------ DATA IN THIS EXERCISE ------

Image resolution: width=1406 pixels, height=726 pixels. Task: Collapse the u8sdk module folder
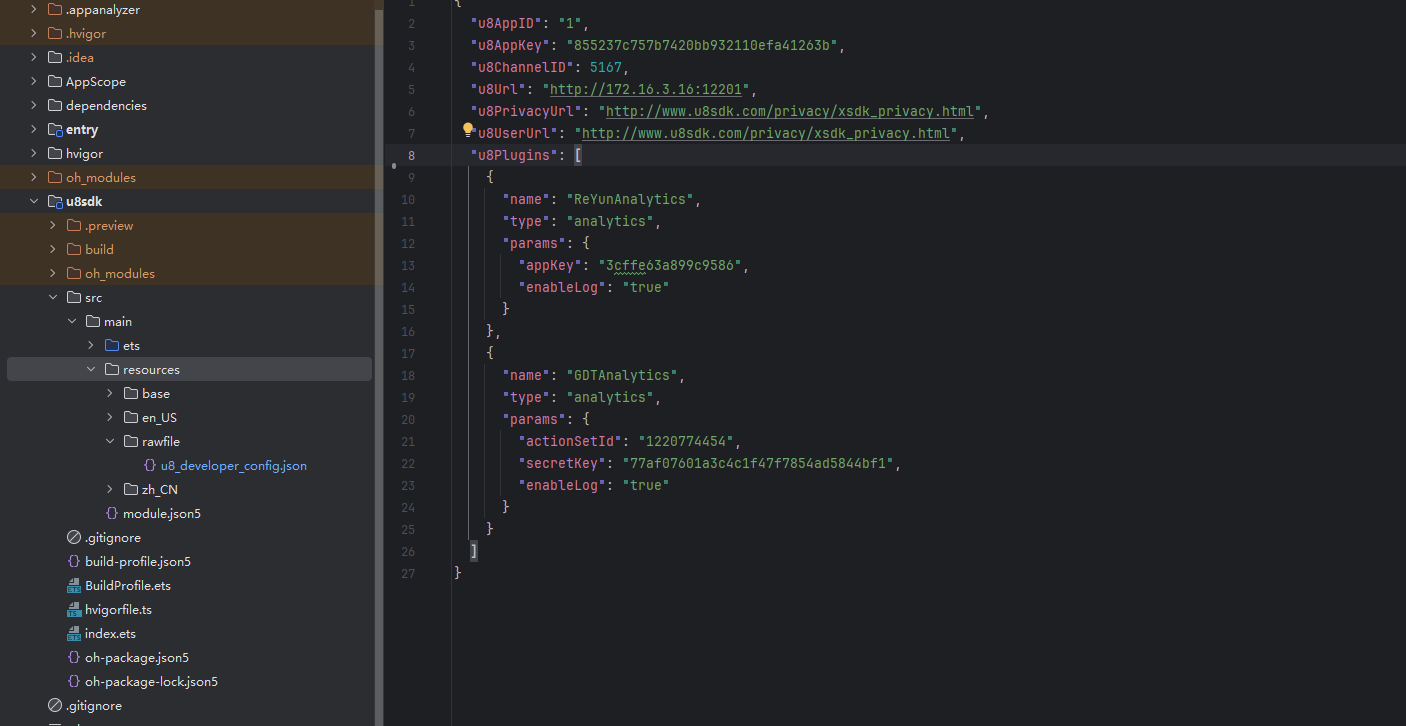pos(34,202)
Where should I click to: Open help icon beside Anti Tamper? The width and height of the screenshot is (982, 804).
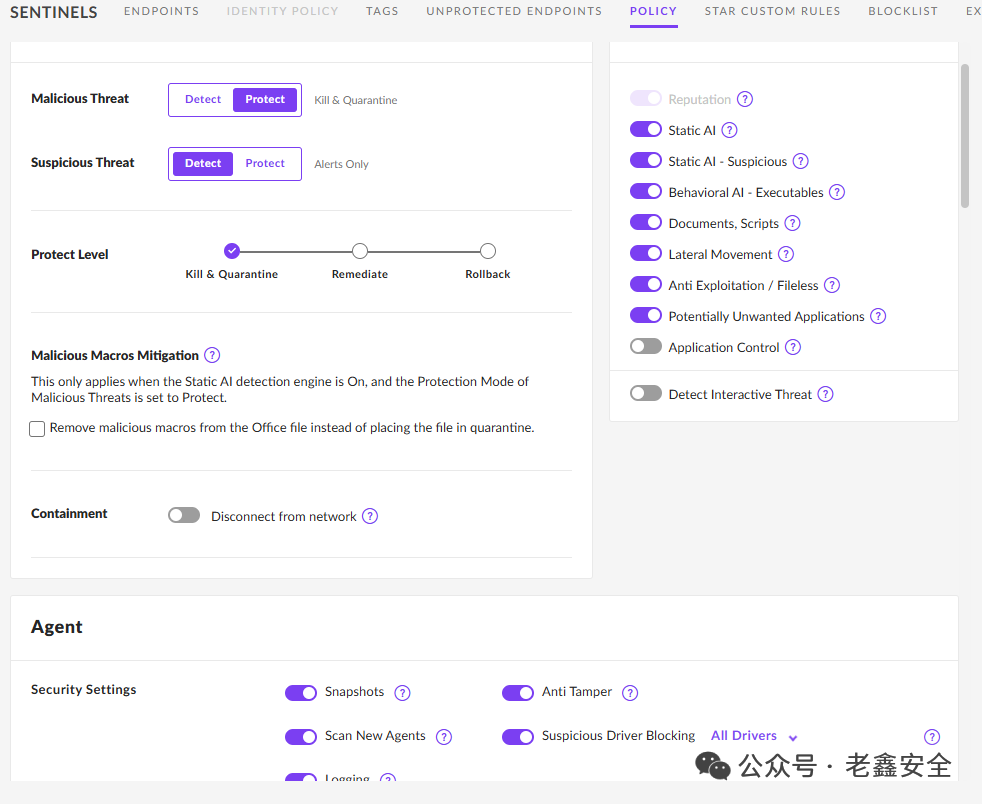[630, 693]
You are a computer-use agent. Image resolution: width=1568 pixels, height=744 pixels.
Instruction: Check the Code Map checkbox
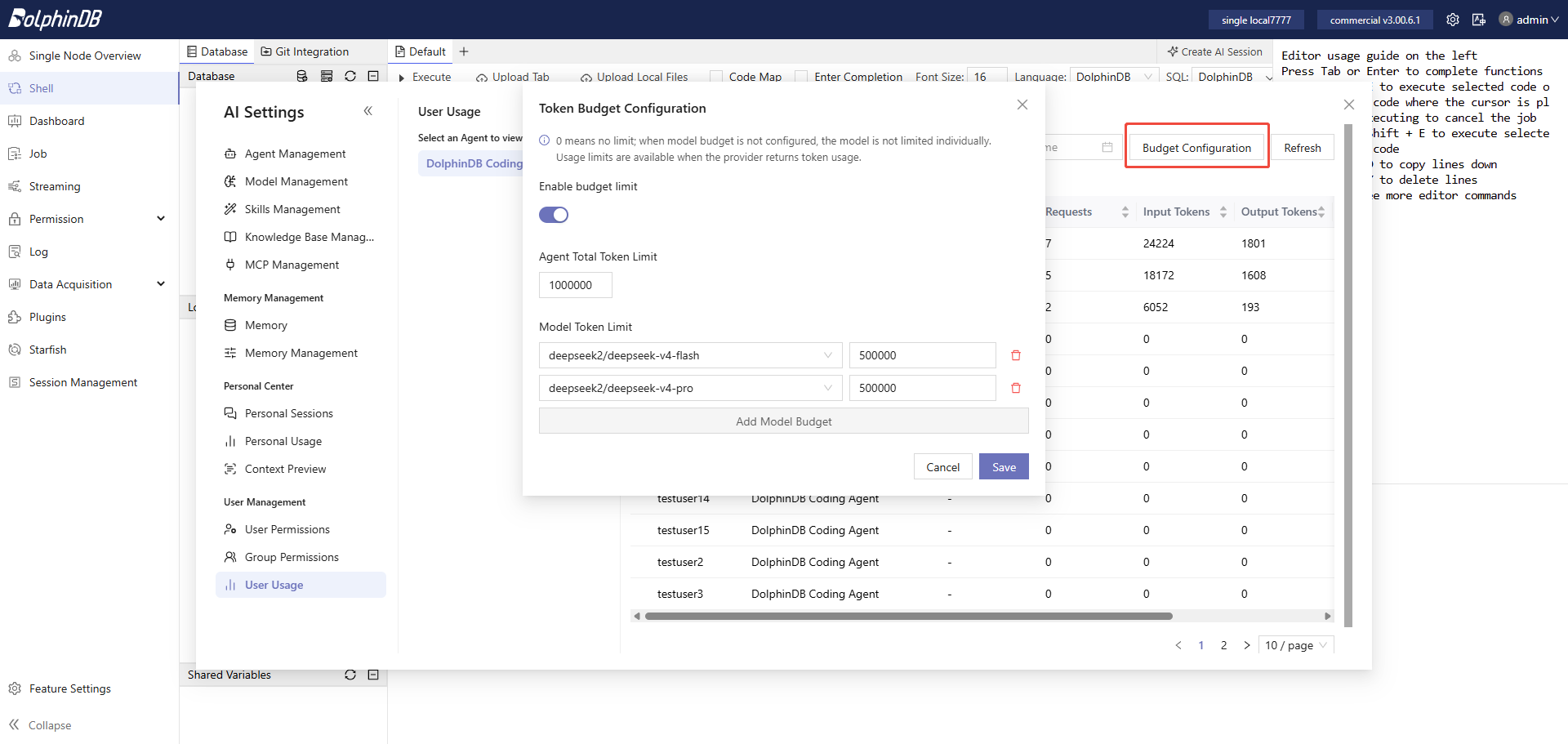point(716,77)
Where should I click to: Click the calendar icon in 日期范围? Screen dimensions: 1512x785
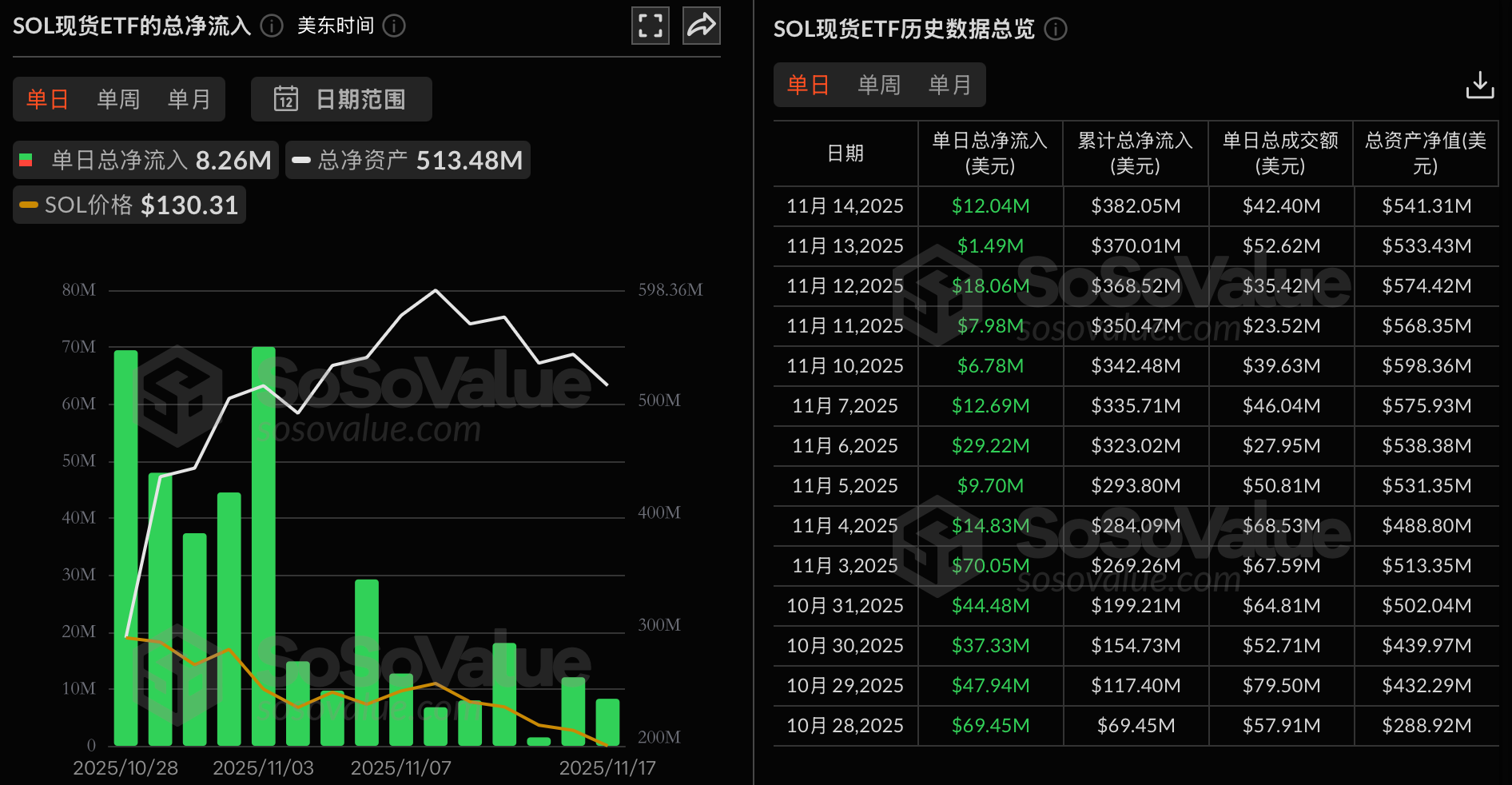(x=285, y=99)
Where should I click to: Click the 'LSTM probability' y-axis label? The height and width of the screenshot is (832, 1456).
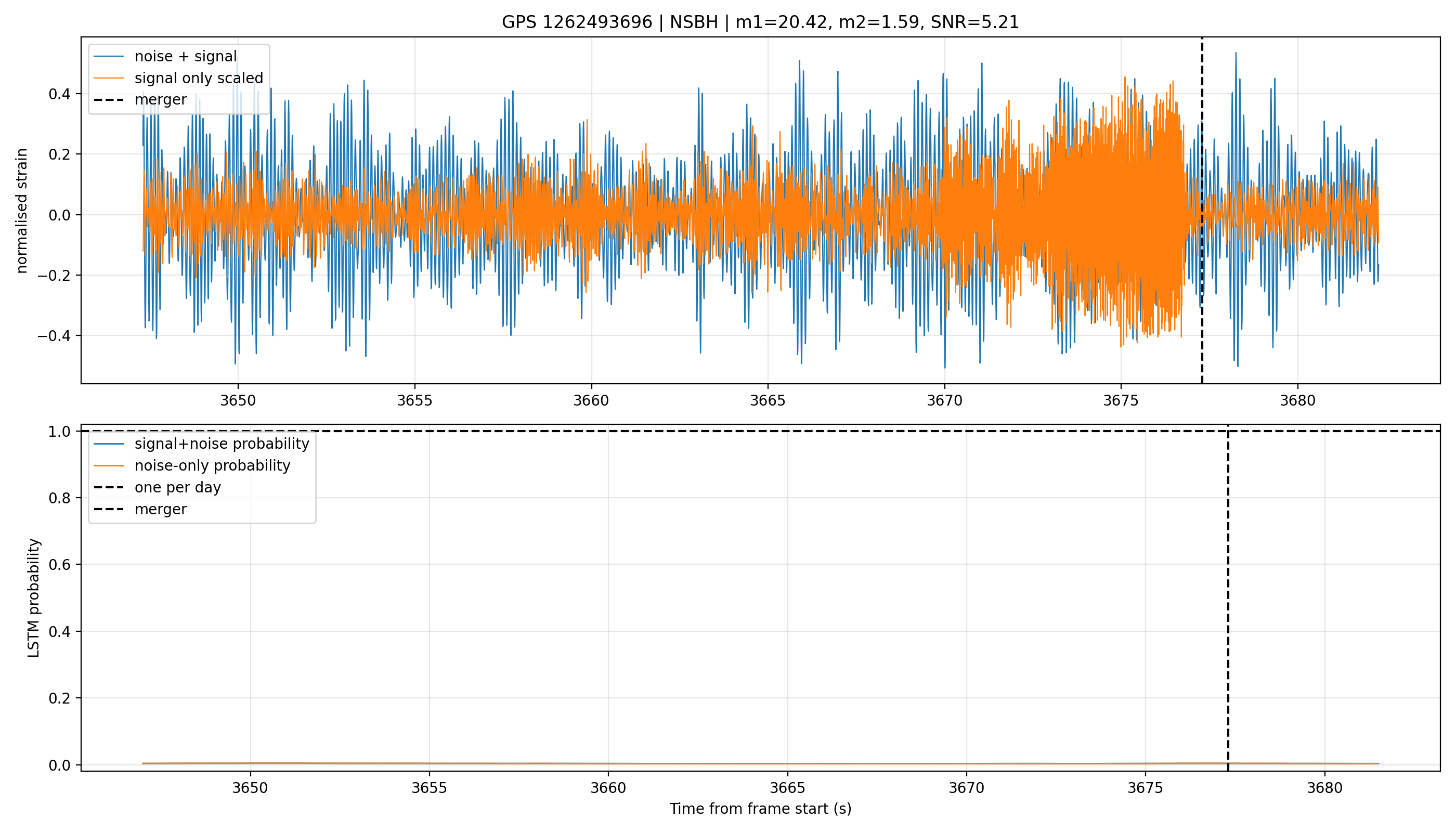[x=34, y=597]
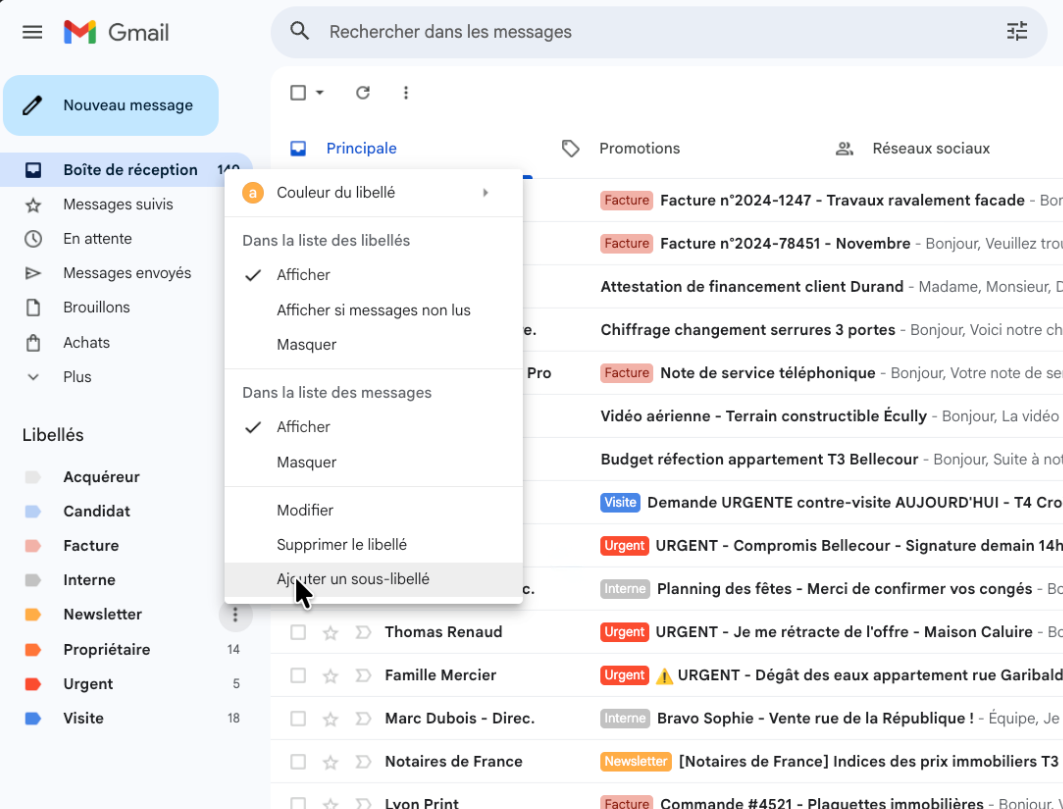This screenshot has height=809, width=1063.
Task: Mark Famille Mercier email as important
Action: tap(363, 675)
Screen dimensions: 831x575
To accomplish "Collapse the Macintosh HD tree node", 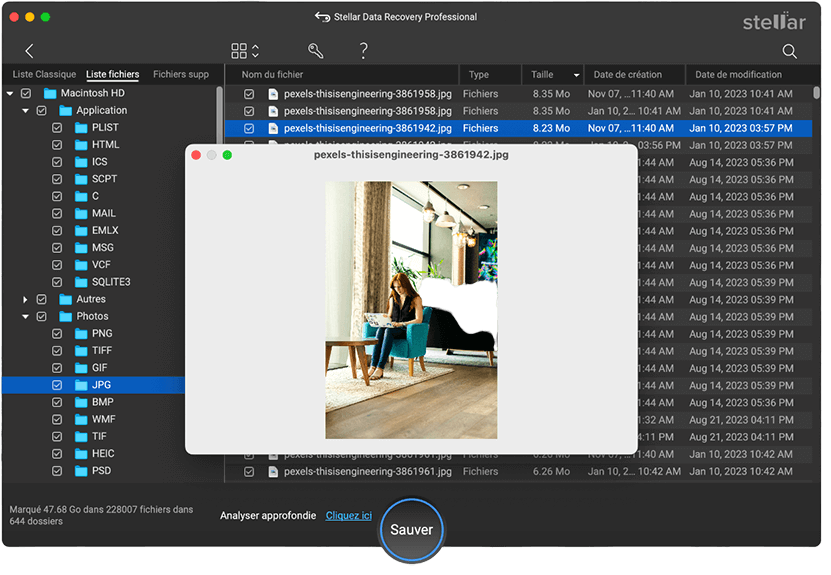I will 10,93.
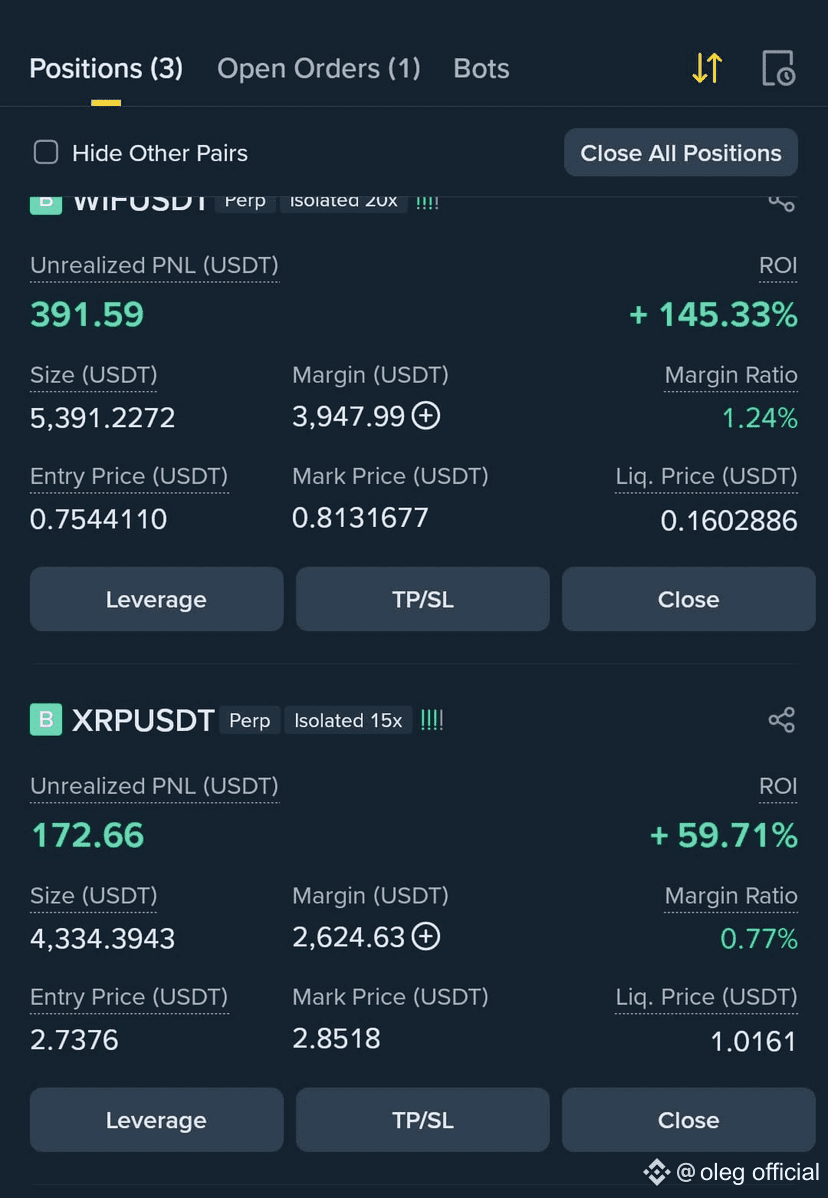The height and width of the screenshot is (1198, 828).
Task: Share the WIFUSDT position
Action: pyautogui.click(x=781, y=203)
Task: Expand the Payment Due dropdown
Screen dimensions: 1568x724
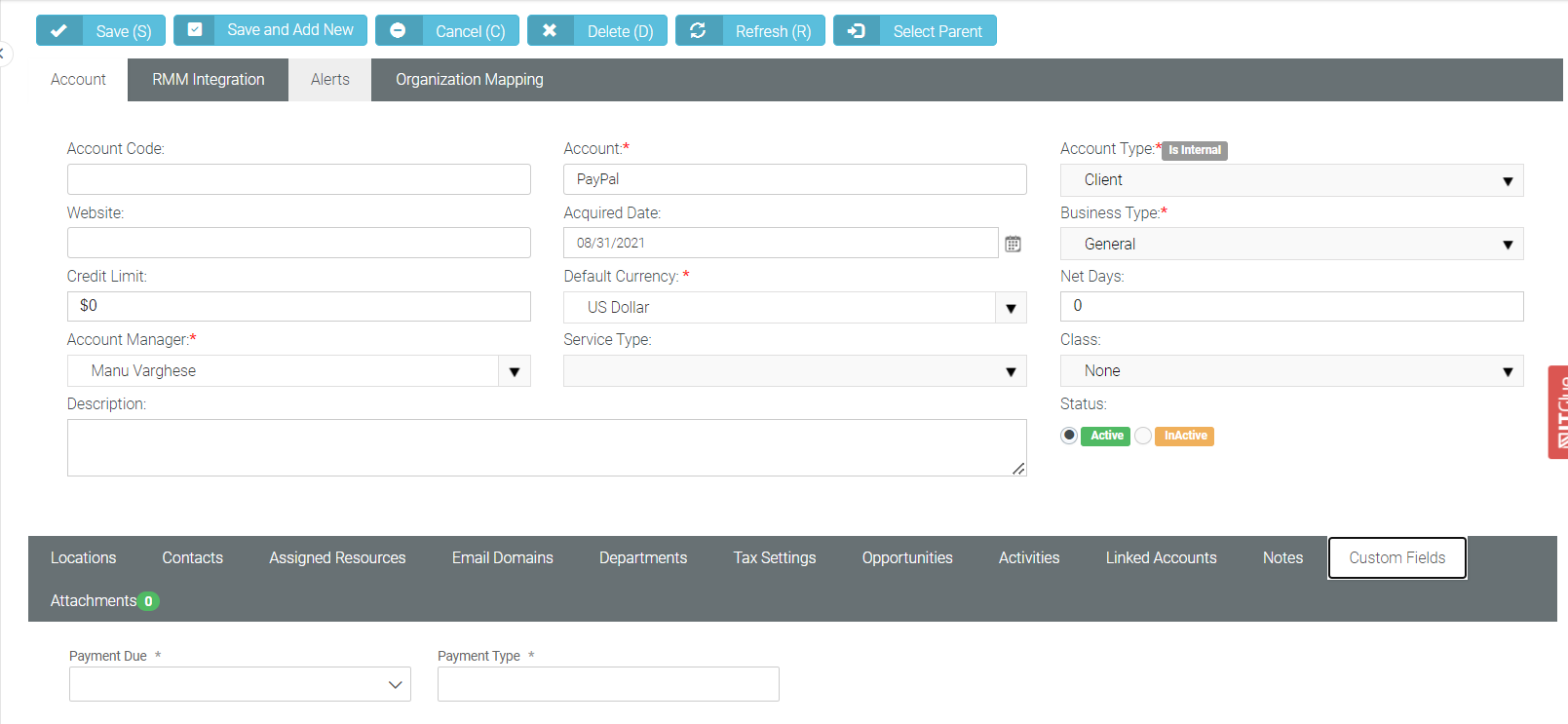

------

**EXERCISE OBJECTIVE**
An exact copy of the lines above, from the first through the line that holds "You are a computer-use", is what is needed; leave the pictures out.

**YOUR SOLUTION**
Image resolution: width=1406 pixels, height=726 pixels. Task: Collapse the u8sdk module folder
pos(34,202)
Where should I click to: Open help icon beside Anti Tamper? The width and height of the screenshot is (982, 804).
[630, 693]
You are a computer-use agent. Image resolution: width=1568 pixels, height=744 pixels.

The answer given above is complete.